An Advanced Robot System for Diagnostic and Therapeutics Tasks with Application in Laparoscopic Surgery

Veronika Ivanova^1*, Dichko Bachvarov² and Ani Boneva²

¹Department of Robotized Executive Mechanisms and Intelligent Systems, Institute of Systems Engineering and Robotics, Bulgarian Academy of Sciences, Sofia, Bulgaria

²Department of Communication Systems and Services, Institute of Information and Communication Technologies, Bulgarian Academy of Sciences, Sofia, Bulgaria

*Corresponding Author : Veronika Ivanova
Department of Robotized Executive Mechanisms and Intelligent Systems, Institute of Systems Engineering and Robotics, Bulgarian Academy of Sciences, Sofia, Bulgaria
E-mail: iwanowa.w@abv.bg

Received: May 16, 2018 Accepted: May 25, 2018 Published: May 31, 2018

Citation: Ivanova V, Bachvarov D, Boneva A (2018) An Advanced Robot System for Diagnostic and Therapeutics Tasks with Application in Laparoscopic Surgery. J Comput Eng Inf Technol 7:2. doi: 10.4172/2324-9307.1000198

The main target of everyone engineering work associated with minimally-invasive surgery is to provide adequate tool-tissue force information to the surgeons so that they can regain the sense of touch that has been lost through laparoscopic surgery.
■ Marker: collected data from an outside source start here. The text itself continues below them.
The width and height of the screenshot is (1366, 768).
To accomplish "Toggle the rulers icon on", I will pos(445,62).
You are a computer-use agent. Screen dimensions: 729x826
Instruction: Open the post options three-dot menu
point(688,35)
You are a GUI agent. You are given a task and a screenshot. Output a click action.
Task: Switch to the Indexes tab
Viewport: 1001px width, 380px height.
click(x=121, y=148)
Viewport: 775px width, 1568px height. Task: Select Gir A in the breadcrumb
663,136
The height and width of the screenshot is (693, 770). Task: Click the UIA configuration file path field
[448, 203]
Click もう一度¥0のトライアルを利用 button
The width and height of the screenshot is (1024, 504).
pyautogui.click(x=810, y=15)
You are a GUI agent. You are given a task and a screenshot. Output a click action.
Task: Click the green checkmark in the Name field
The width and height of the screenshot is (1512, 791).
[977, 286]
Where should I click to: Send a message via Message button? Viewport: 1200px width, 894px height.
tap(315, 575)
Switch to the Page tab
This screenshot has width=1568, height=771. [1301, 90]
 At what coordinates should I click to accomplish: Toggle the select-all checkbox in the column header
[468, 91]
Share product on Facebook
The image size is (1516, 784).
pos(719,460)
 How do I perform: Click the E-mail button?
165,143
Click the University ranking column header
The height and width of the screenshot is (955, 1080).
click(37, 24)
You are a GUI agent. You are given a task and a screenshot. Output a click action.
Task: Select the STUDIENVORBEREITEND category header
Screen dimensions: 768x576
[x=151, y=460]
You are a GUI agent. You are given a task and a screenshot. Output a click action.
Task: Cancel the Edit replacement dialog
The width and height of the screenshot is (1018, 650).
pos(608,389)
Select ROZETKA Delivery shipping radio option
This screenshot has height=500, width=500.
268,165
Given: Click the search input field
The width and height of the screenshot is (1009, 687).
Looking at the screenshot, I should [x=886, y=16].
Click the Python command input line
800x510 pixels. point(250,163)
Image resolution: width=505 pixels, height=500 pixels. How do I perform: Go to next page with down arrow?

In this context, the main objective of the work design novel family laparoscopic tools with better technical characteristics, and incorporation of force and other sensors and elements in construction of tools for restore sense of touch in the process of laparoscopy. Thus it is improving some technical side of this laparoscopic instrument. In contrast to daVinchi robots by Intuitive Surgical Incorporation which instruments are designed for manipulation and imaging we offer family tools with additional functions such as diagnosis and therapeutics tasks. Therefore we decide two main problems (i) we were designed and produced an original construction of an adequate experimental module for robots, where was incorporated two force sensors to provide tool-tissue information (some of which was described and discussed at previous works) and (ii) we ware realized hardware and program resources for control and monitoring of this module which is the object of this work. The computer program includes information about various measurements of the tip tool - surface contact interactions and data obtained from the experimental module that is used to find the difference between date from previous measuring and received information in real time. Another signification advantage of the proposed program solution is the graphical visualization of the measuring and comparing the results. Therefore the surgeon can give the adequate command to force interaction between the instrument and tissue. For verification of the functionality and working capacity of the experimental module with force feedback capabilities for robots were conducted different experiments with the designed control system.